Thread: O_DIRECT for relations and SLRUs (Prototype)

O_DIRECT for relations and SLRUs (Prototype)

From

Michael Paquier

Date:

12 January 2019, 04:46:32

Hi all,
(Added Kevin in CC)

There have been over the ages discussions about getting better
O_DIRECT support to close the gap with other players in the database
market, but I have not actually seen on those lists a patch which
makes use of O_DIRECT for relations and SLRUs (perhaps I missed it,
anyway that would most likely conflict now).

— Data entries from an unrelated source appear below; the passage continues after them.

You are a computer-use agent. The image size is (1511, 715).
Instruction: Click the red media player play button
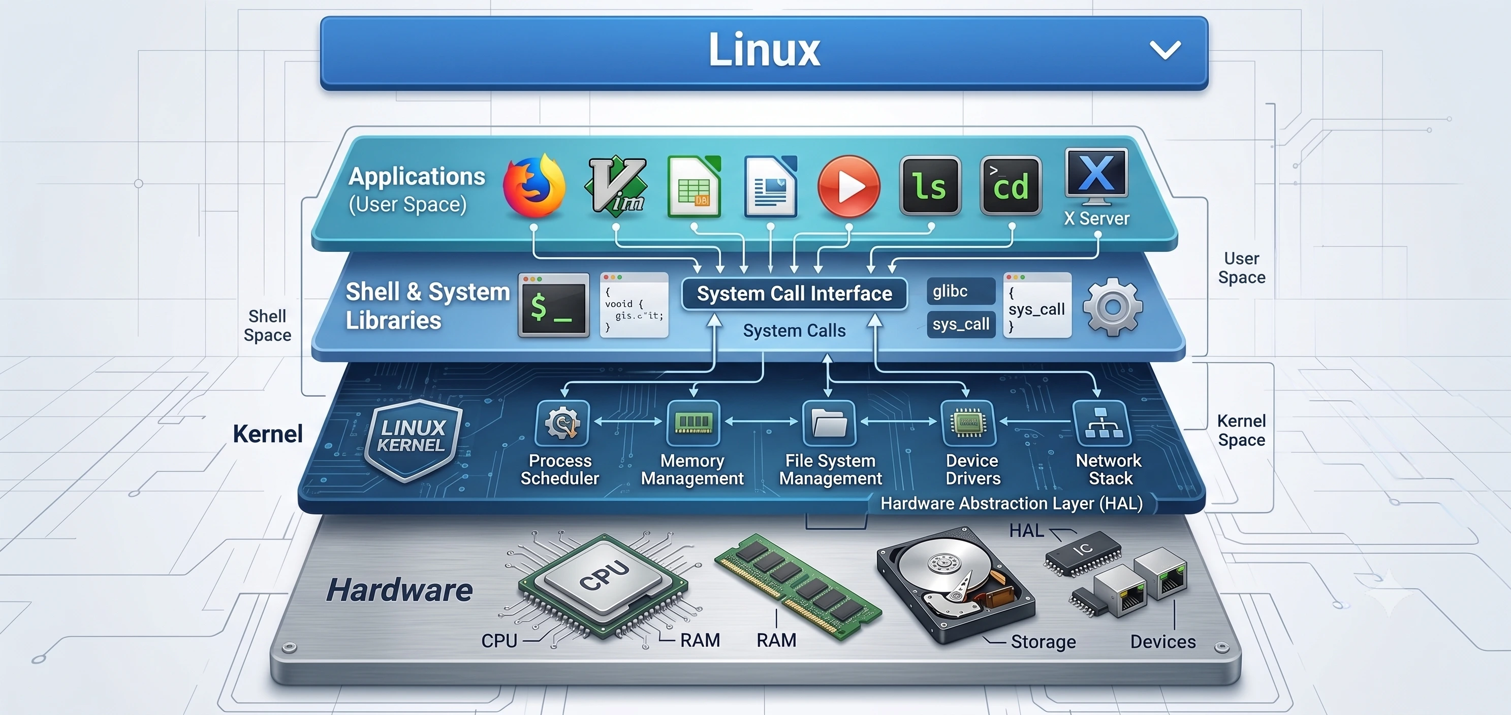coord(849,186)
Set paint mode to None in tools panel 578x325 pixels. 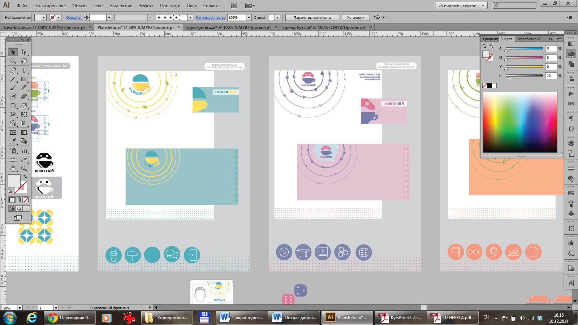pos(26,200)
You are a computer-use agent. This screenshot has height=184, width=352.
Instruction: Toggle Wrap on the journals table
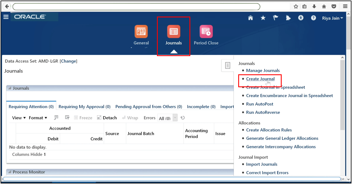[130, 118]
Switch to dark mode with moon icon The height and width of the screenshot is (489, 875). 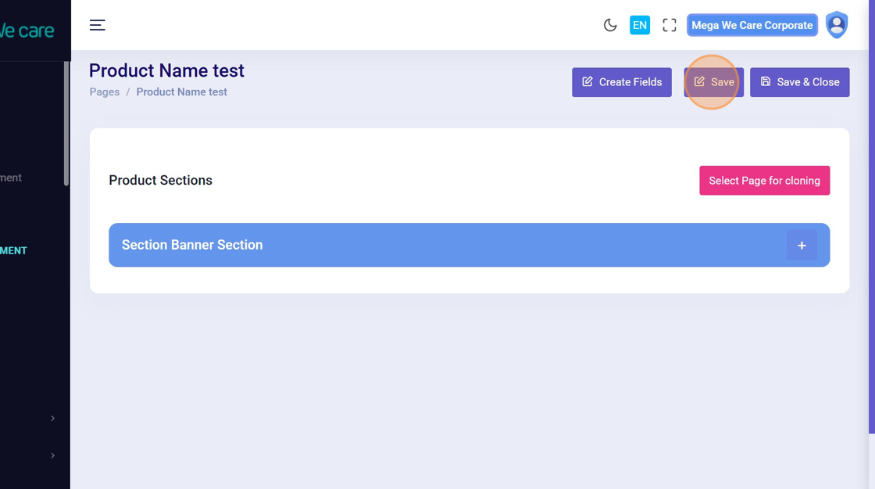coord(610,25)
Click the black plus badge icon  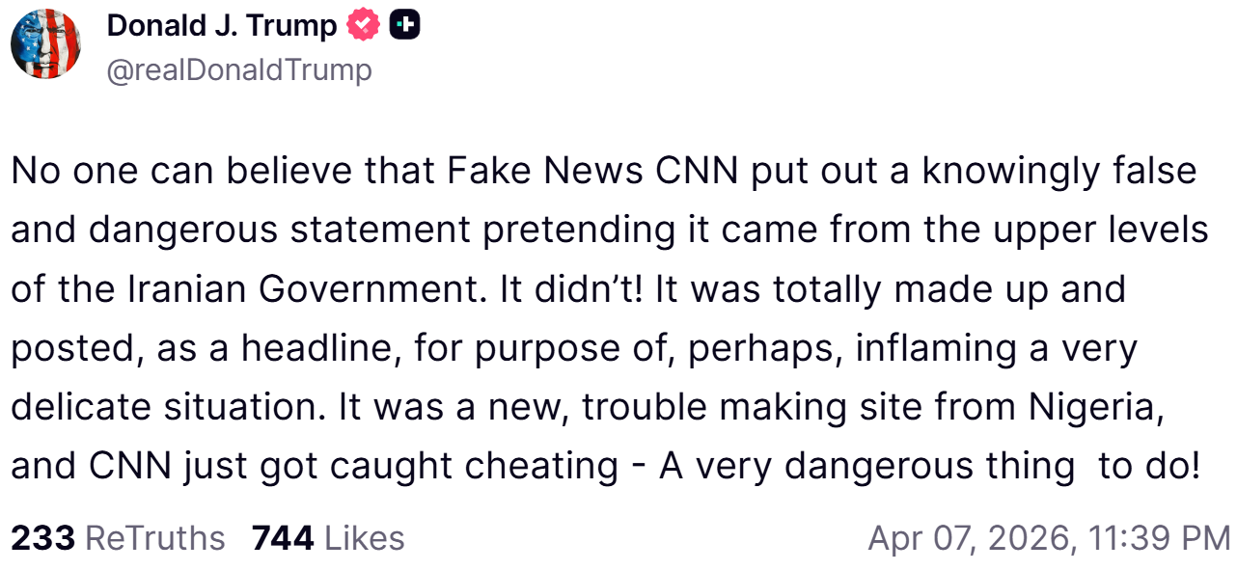(x=404, y=26)
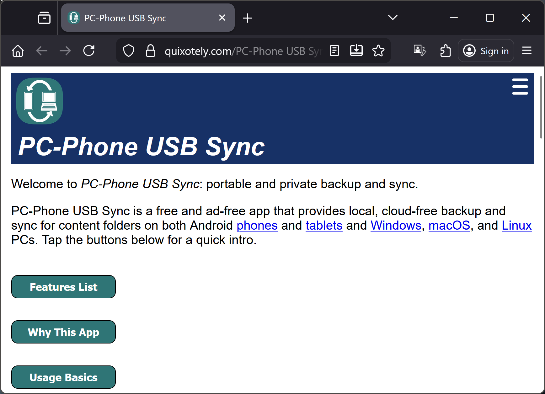
Task: Click the page vertical scrollbar thumb
Action: (x=541, y=107)
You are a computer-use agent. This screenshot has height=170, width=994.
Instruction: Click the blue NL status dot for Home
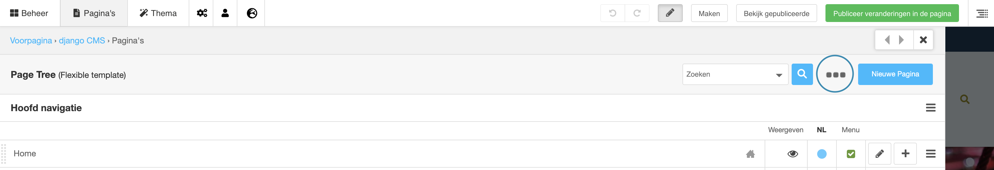click(x=822, y=154)
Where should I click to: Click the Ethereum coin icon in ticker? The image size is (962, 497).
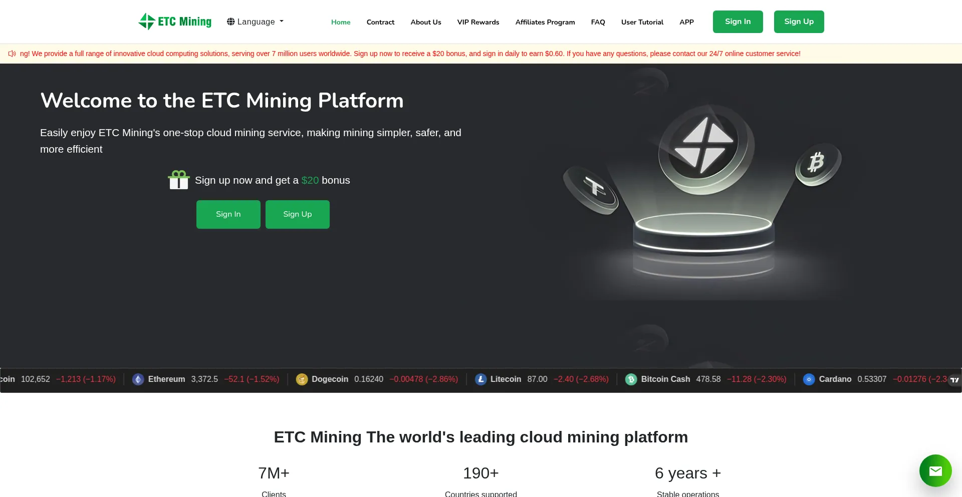click(138, 379)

Attached is a toy patch that I have begun using for tests in this
area.  That's nothing really serious at this stage, but you can use
that if you would like to see the impact of O_DIRECT.  Of course,
things get significantly slower.  The patch is able to compile, pass
regression tests, and looks stable.  So that's usable for experiments.
The patch uses a GUC called direct_io, enabled to true to ease
regression testing when applying it.

Note that pg_attribute_aligned() cannot be used as that's not an
option with clang and a couple of other comilers as far as I know, so
the patch uses a simple set of placeholder buffers large enough to be
aligned with the OS pages, which should be 4k for Linux by the way,
and not set to BLCKSZ, but for WAL's O_DIRECT we don't really care
much with such details.

If there is interest for such things, perhaps we could get a patch
sorted out, with some angles of attack like:
- Move to use of page-aligned buffers for relations and SLRUs.
- Split use of O_DIRECT for SLRU and relations into separate GUCs.
- Perhaps other things.
However this is a large and very controversial topic, and of course
more complex than the experiment attached, still this prototype is fun
to play with.

Thanks for reading!
--
Michael

Attachment

Re: O_DIRECT for relations and SLRUs (Prototype)

From

Andrey Borodin

Date:

12 January 2019, 16:13:20

Hi!

> 12 янв. 2019 г., в 9:46, Michael Paquier <michael@paquier.xyz> написал(а):
>
> Attached is a toy patch that I have begun using for tests in this
> area.  That's nothing really serious at this stage, but you can use
> that if you would like to see the impact of O_DIRECT.  Of course,
> things get significantly slower.

Cool!
I've just gathered a group of students to task them with experimenting with shared buffer eviction algorithms during
theirFebruary internship at Yandex-Sirius edu project. Your patch seems very handy for benchmarks in this area. 

Thanks!

Best regards, Andrey Borodin.

Re: O_DIRECT for relations and SLRUs (Prototype)

From

Thomas Munro

Date:

12 January 2019, 21:35:55

On Sun, Jan 13, 2019 at 5:13 AM Andrey Borodin <x4mmm@yandex-team.ru> wrote:
>
> Hi!
>
> > 12 янв. 2019 г., в 9:46, Michael Paquier <michael@paquier.xyz> написал(а):
> >
> > Attached is a toy patch that I have begun using for tests in this
> > area.  That's nothing really serious at this stage, but you can use
> > that if you would like to see the impact of O_DIRECT.  Of course,
> > things get significantly slower.
>
> Cool!
> I've just gathered a group of students to task them with experimenting with shared buffer eviction algorithms during
theirFebruary internship at Yandex-Sirius edu project. Your patch seems very handy for benchmarks in this area. 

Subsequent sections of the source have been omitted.